While I was stationed in Zaire (now the Democratic Republic of Congo) in the late 1970s, I had the good fortune of being invited to a coming-of-age celebration for a pair of twin boys in a remote village. The invitation was extended by a man who came several times a year with artifacts to sell because he knew my wife and I liked to buy traditional pieces for our collection.
We lived in Zaire three years, and knew several sellers of ethnographic artifacts. Some of the masks and statuettes we bought from those vendors still hang on the walls of our house in Minden, others hang in a number of museums.
The artifact seller told us one day twin sons of a village chief would be celebrating their boyhood-to-manhood passage in a couple of weeks. Twins are special in Africa, and if we wanted to witness the celebration he would guide us. We were delighted and flattered — no other foreigners would be present, but the chief wished for us to participate in the most important rite of passage his sons would celebrate.
The day came and we were ready with camping gear, food, and gifts for the boys and their father. I wasn’t mentally prepared, though, for the arduous drive. The vendor had told us it would take “several hours.” He was way off. We left home early in the morning and didn’t arrive until late afternoon. Several times during the drive, I was ready to abandon the trip and turn around. The road was dusty, potholed, and occasionally blocked by vegetation, and I noted the farther we went, the narrower it was. Clearly, few vehicles had preceded us, and when we arrived I saw the road didn’t exit the far side of the village — we were truly at the end of the road, a fitting image.
The village contained a handful of mud huts, one of which was vacated for our use. There was no furniture, but we came prepared to sleep on the ground and eat food made at home and brought in an ice chest.
We called upon the chief, delivered some gifts for him and his sons, and walked quickly around the village. Manioc and vegetable fields surrounded us, the only source of food for the residents. There was no market nearby where you could buy salt or a box of noodles. The same man who sold us masks walked regularly to the village carrying trade goods like matches and kerosene he exchanged for the masks he sold.

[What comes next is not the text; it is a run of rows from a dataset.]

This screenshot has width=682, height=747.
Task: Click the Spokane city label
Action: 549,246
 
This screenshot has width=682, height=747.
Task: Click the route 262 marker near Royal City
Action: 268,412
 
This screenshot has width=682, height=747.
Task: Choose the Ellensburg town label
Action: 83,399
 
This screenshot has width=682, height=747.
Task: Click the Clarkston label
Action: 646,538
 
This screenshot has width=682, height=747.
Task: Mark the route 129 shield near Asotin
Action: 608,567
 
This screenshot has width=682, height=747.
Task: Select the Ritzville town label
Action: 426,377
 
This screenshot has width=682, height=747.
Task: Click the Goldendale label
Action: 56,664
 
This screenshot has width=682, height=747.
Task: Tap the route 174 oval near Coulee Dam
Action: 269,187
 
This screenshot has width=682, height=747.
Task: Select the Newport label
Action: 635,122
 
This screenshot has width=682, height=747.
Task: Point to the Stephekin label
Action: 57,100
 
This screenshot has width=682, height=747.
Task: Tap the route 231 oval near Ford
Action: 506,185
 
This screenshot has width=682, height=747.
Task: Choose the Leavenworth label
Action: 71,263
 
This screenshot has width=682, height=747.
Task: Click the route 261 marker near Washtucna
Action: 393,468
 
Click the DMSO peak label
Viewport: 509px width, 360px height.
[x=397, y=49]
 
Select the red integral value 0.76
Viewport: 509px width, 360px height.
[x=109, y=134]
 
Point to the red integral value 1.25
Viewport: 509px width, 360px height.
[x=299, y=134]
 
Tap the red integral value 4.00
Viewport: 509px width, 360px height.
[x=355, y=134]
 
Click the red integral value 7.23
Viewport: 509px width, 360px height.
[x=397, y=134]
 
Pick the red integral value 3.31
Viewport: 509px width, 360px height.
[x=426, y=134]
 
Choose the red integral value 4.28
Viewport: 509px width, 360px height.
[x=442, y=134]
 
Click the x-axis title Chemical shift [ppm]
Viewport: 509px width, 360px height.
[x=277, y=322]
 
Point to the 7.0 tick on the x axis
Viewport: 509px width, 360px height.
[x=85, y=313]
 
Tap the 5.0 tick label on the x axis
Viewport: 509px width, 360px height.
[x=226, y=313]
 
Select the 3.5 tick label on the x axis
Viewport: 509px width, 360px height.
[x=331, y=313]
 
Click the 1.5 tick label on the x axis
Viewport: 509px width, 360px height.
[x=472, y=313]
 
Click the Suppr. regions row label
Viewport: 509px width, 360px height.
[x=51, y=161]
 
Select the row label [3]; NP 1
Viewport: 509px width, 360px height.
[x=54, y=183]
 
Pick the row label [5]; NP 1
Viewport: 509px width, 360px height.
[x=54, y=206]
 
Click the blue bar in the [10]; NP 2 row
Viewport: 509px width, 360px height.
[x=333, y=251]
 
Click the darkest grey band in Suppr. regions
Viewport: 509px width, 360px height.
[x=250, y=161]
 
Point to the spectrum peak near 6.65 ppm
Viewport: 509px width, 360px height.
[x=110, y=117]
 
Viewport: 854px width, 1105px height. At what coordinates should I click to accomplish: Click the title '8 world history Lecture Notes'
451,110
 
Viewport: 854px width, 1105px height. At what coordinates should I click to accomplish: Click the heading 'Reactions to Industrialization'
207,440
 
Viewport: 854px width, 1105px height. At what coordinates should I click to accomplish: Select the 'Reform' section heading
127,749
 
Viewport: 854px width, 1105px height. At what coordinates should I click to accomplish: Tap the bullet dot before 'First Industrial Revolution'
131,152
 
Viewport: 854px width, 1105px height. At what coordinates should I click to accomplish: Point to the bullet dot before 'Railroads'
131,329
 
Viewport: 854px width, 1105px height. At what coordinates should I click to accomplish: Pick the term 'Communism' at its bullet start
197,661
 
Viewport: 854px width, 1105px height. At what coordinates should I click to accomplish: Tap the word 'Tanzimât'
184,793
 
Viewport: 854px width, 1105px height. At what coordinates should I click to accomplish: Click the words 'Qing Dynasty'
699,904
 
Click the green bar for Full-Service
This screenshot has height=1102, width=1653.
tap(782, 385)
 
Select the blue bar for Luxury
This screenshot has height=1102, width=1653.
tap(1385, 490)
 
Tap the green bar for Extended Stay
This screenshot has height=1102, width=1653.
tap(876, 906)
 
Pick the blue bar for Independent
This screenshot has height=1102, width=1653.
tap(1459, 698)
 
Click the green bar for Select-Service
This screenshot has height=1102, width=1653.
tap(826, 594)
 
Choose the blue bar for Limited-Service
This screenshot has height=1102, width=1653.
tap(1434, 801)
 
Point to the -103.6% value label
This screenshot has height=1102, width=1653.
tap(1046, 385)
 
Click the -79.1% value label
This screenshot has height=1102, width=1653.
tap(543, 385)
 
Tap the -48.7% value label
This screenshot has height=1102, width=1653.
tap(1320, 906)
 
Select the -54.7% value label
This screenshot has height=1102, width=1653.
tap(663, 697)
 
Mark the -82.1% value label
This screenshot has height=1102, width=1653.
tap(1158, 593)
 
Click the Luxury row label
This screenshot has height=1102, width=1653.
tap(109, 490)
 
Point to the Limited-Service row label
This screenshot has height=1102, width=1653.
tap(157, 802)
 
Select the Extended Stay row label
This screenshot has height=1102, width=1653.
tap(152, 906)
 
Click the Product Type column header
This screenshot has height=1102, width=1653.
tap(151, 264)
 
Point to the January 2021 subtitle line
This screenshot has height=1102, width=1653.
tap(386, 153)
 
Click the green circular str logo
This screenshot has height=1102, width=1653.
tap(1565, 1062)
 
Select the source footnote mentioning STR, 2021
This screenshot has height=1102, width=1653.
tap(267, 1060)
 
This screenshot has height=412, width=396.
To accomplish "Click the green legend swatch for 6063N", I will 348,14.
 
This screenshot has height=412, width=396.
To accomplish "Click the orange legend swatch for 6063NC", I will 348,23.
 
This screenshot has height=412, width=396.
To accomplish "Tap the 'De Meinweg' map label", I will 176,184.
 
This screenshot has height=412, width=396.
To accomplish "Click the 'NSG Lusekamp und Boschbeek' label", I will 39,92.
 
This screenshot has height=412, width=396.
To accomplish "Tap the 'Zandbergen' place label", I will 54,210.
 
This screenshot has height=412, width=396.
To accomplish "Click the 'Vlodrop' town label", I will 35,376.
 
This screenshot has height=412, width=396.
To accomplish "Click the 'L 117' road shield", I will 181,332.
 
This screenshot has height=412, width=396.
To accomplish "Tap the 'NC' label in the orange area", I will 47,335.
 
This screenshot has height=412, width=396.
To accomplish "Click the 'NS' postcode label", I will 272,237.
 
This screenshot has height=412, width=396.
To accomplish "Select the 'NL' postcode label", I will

Night falls quickly near the equator. We ate dinner around a small fire in front of the hut and turned in. The silence of a jungle village wrapped around us, but morning came soon with palpable excitement in the air. Drummers slowly took up a pounding beat that carried on all day and into the next night as the chief celebrated his boys’ entry into adulthood.
The twins paraded through the village, bare skin streaked with white clay, wearing only a raffia loin cloth. Family and friends knew they were men now, after being taught the responsibilities of manhood by village elders. Unlike the children of American millennials who are raised gender-fluid, here were boys-becoming-men who understood their future role in the village.
The dancing was spectacular, the drumming mesmerizing, the memories permanent. We filmed as much as we could and later turned that film over to the Smithsonian Museum in Washington. D.C. Had I known beforehand how bad the road was I wouldn’t have gone. Afterward, I knew I wouldn’t trade the experience for anything.
Fred LaSor retired from the foreign service in 1997 and lives now in Minden.